How to Deal Sensibly with Boomerang Kids

How to Deal Sensibly with Boomerang Kids

061716_Thinkstock_475209512-flipped_lores_KKDid your twenty-something kids return to the roost? You’re not alone.

Millennials are the largest cohort in the Canadian workforce, according to 2014 data from Statistics Canada. And in ordinary times, the fact that 36.8% of our employees are between the ages of 18 to 34 would suggest that many of those young adults have moved away from home to live on their own, with roommates or with a spouse.

But these aren’t ordinary times. According to the most recent Statistics Canada census, 42.3% of people in their twenties lived at their parents’ homes in 2011. That’s well up from 32.1% in 1991 and 26.9% in 1981.

And data from a recent Pew Research Center survey, reflecting the earlier Canadian data, suggests that the trend is continuing. For the first time in at least 130 years, young people in the United States between the ages of 18 and 34 are more likely to be living at home with their parents than in any other living arrangement. The study found that 32.1% of Americans in that age bracket were living with their parents.

This isn’t just a North American trend: It’s evident across much of the developed world. Pew Research notes that according to Eurostat, the European Union’s (EU) statistical agency, nearly half (48.1%) of 18- to 34-year-olds in the EU’s 28 member nations were living with their parents in 2014.

They’re sometimes called boomerang kids. The trajectory of a child’s life used to be set in stone — grow up, fall in love, leave home and either get married or move in with a roommate or romantic partner. But that tide has turned and Millennials are more apt to leave, go to college or try their luck in the working world — and then return.

The question is, why? Millennials choose to go back home for many reasons, including:

  • A weak job market,
  • Low earnings,
  • Staying in school longer to compete effectively in the job market,
  • Large college debt,
  • Escalating housing costs, and
  • Postponing marriage.

“Helicopter parenting,” where parents hover over their children and micromanage their lives, may also be a factor in the Millennials’ decision to linger longer at home.

One serious downside for the parents of many Millennials is that they wind up in a sandwich, emotionally and financially supporting both their children and their own parents. One or both of these situations can take a chunk out of retirement savings and delay or tarnish their golden years.

A 2015 survey1 commissioned by CIBC found that one in four Canadian parents surveyed said they spent more than $500 a month to help cover expenses of their adult children, including:

  • Free room and board (71%),
  • Groceries and other household expenses (47%),
  • Cell phone bills (35%),
  • Monthly car payments and other vehicle-related expenses (23%),
  • Subsidized rent so adult kids can live elsewhere (17%), and
  • Help repay loans and other debts (12%).

It is probably no surprise, then, that two-thirds of respondents said their resources were being depleted by their boomerang Millennials.

For many young people, living with their parents is a fiscally-responsible decision that can be an ideal way to save for a house or start a business.
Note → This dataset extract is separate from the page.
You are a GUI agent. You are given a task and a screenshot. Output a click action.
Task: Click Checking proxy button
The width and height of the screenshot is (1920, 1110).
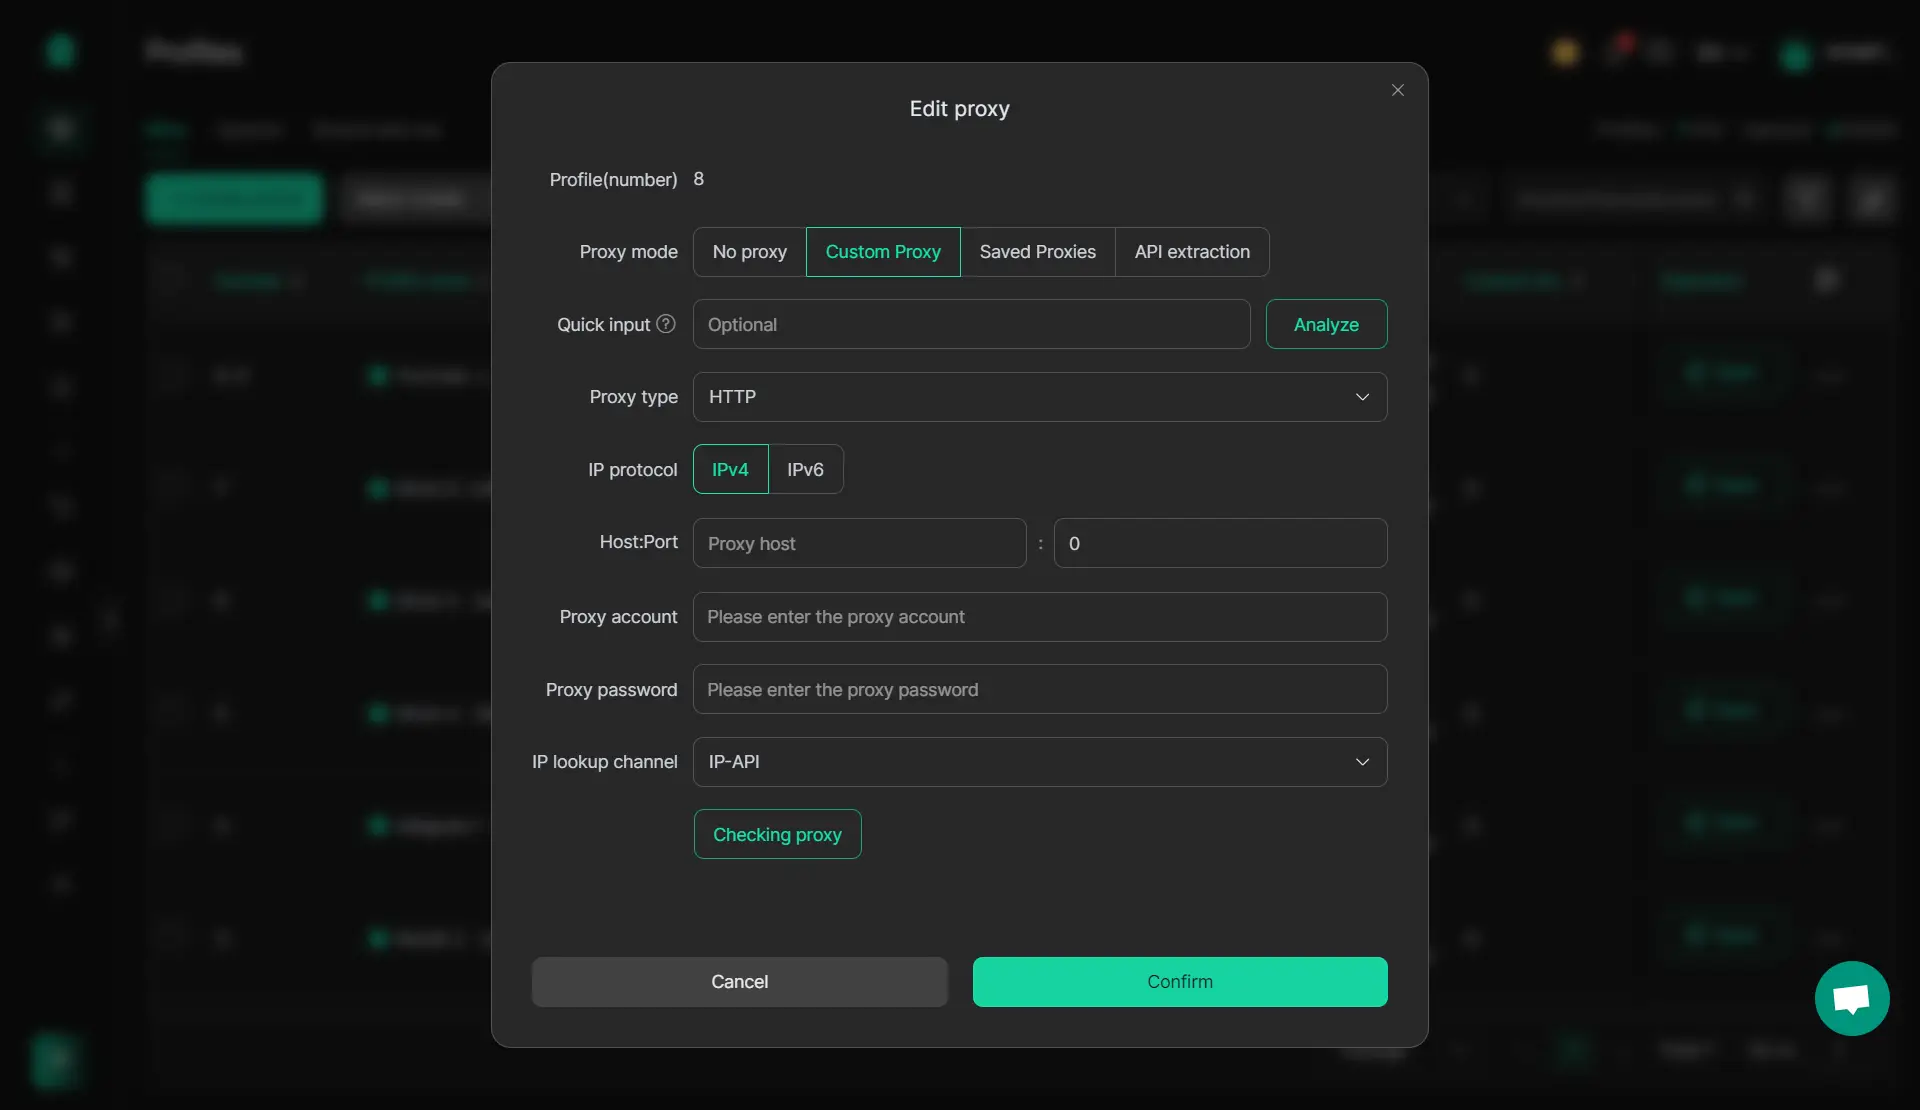(x=777, y=834)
However, some observers have questioned whether enough parents are discussing finances and budgeting with their adult children — for example, perhaps they should find a job that may be less than ideal in order to contribute to the household expenses.

If you have one or more adult child who wants to move back, here are some steps to consider taking to help ensure they eventually step out on their own:

1. Share your concerns. What worries you about sharing a house with your child? Do you want your child to pay rent, or cover his or her own cell phone and car expenses? What chores do you expect your child to do? And what does your child want? Vegan meals, sleepovers? Once you come up with a plan, review it every so often to see if everyone’s concerns are being met.

2. Set clear goals, rules and timelines. When your child moves back in, be sure to clarify expectations. Is there an age when you expect the child to leave or an event — such as finding a job — that would trigger a move? Setting these goals and guidelines will help keep your child from overstaying the welcome.

3. Put your financial future first. Decide ahead of time how much money you want to contribute — and can afford — to help out your boomerang kid. You may be close to retirement, or already in it, so don’t back away from requiring the child to help with expenses. The child must be told there are limits on your finances and that your financial security comes first.

4. Keep it short-term. Many adult children may try to hold out for the right job and want to live with you indefinitely. You may want to make it clear that moving back is a temporary fix and set a time limit that you can revisit if necessary.

While your Millennial is still living at home, discuss any of these topics that may apply:

  • Paying off debt. Encourage the child to get rid of bills, particularly high-interest debt, so it won’t compete with future rent or mortgage payments.
  • Establishing a good credit history. The child should get a credit card for small purchases and pay the full balance by the due date.
  • Building an emergency fund. This will help in the case of minor setbacks such as car repairs. The child should build a larger fund when possible to use in the case of losing a job. This can help avoid a return to your doorstep.

Talk with your financial adviser to come up with strategies to help avoid hefty debt and bring your fiscal lives into focus.